▶ **Sayfa metni**
Bu seyir hali içerisinde ciddi bir adanmışlıkla değil, olsa olsa maalesef bir şeylere alet olunarak, aniden dolduruşa gelerek ya da kazara ölünebilir.
İşte artık
O ve onun gibi, bu kolay kolay ölemeyişlerin -asil, masum ve artık yaşlanmakta olan- tanıkları aslında öyle bir kuşağa aitler ki 'parça', 'parça' da olsa "adanmışlık" duygusu olmadıkça eylemleri hep kırgın ve kırık kalan bir kuşağa… Günümüzün "bireyciliğin" devingen girdabında geçici hazlarla çırpınan gençliğinden de, uhrevi, metafizik yarınlara yatırımı baş tacı edenlerden de çok farklı olan, toplumdan aldıkça değil, ona verdikçe zenginleştiğini düşünen bir kuşağa...

▶ **Verilen görev a**
Sayfa metninde "O ve onun gibi" sözleriyle başlayan paragrafı, ana bilgilerini koruyarak daha kısa biçimde yeniden yazın.
Sayfa metni ile liste arasında hiçbir bağlantı yoktur.

▶ **Kayıtlı veriler**
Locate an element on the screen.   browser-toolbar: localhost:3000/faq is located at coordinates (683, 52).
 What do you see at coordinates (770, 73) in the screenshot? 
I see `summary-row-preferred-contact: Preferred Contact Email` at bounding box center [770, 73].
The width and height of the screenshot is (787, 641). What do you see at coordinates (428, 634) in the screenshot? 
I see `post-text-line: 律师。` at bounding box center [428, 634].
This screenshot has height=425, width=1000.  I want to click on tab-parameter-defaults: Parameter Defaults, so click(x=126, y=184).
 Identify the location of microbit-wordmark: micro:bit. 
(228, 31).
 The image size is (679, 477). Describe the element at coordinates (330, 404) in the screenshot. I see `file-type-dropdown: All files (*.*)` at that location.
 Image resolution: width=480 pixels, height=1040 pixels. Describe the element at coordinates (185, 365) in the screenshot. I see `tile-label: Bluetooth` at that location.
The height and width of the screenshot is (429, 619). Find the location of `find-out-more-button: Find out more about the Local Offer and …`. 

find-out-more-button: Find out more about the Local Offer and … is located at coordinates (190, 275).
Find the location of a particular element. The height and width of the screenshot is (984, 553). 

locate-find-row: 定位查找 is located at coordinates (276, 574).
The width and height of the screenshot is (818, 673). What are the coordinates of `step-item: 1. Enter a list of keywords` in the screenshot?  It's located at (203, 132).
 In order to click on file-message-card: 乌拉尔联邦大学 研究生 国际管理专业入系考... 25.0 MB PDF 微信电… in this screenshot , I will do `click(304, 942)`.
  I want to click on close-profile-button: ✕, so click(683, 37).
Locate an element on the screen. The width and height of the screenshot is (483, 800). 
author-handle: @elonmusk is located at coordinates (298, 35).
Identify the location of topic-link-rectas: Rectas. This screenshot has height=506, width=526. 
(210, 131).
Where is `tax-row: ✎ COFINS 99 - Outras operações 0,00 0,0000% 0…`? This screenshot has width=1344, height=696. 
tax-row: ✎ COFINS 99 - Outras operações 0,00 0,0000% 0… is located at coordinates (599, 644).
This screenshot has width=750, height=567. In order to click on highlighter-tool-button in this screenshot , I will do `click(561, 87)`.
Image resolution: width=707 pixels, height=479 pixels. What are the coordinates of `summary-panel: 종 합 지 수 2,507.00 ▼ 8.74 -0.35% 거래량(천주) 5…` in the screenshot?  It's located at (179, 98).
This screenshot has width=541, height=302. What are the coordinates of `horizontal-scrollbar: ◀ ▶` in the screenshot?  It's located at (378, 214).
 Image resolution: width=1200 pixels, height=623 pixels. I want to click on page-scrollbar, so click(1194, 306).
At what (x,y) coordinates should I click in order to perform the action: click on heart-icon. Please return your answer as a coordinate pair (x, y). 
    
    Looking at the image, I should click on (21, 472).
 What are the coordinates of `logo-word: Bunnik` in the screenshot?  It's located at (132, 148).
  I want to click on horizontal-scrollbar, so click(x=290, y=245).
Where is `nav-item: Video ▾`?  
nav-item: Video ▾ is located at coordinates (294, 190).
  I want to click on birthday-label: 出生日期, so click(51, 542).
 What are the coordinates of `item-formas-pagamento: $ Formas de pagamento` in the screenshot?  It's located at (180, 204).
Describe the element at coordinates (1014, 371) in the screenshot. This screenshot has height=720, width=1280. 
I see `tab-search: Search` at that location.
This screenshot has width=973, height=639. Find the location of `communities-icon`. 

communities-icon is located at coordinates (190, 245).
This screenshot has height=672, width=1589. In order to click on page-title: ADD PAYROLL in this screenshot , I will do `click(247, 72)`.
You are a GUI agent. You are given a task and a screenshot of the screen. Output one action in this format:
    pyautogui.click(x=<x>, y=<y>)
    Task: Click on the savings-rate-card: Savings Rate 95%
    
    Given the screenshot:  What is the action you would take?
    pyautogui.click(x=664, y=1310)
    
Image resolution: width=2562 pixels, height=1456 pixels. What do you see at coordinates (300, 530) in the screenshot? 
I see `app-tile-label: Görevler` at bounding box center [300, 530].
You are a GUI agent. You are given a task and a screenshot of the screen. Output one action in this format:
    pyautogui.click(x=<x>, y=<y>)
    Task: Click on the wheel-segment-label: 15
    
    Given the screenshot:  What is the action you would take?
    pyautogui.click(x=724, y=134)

▶ **Verilen görev b**
Listenin başından "center [770, 73]." ifadesini içeren satıra kadar uzanan bölümü, iki ucu da dahil olmak üzere aynen aktarın.

▶ **Beklenen çıktı a**
Bu kolay kolay ölemeyişlerin asil, masum ve yaşlanmakta olan tanıkları, parça parça da olsa adanmışlık duygusu olmadıkça eylemleri hep kırgın ve kırık kalan bir kuşağa aittir. Bu kuşak, bireyciliğin girdabında geçici hazlarla çırpınan bugünkü gençlikten de, uhrevi ve metafizik yarınlara yatırımı baş tacı edenlerden de çok farklıdır. Toplumdan aldıkça değil, ona verdikçe zenginleştiğini düşünür.

▶ **Beklenen çıktı b**
Locate an element on the screen.   browser-toolbar: localhost:3000/faq is located at coordinates (683, 52).
 What do you see at coordinates (770, 73) in the screenshot? 
I see `summary-row-preferred-contact: Preferred Contact Email` at bounding box center [770, 73].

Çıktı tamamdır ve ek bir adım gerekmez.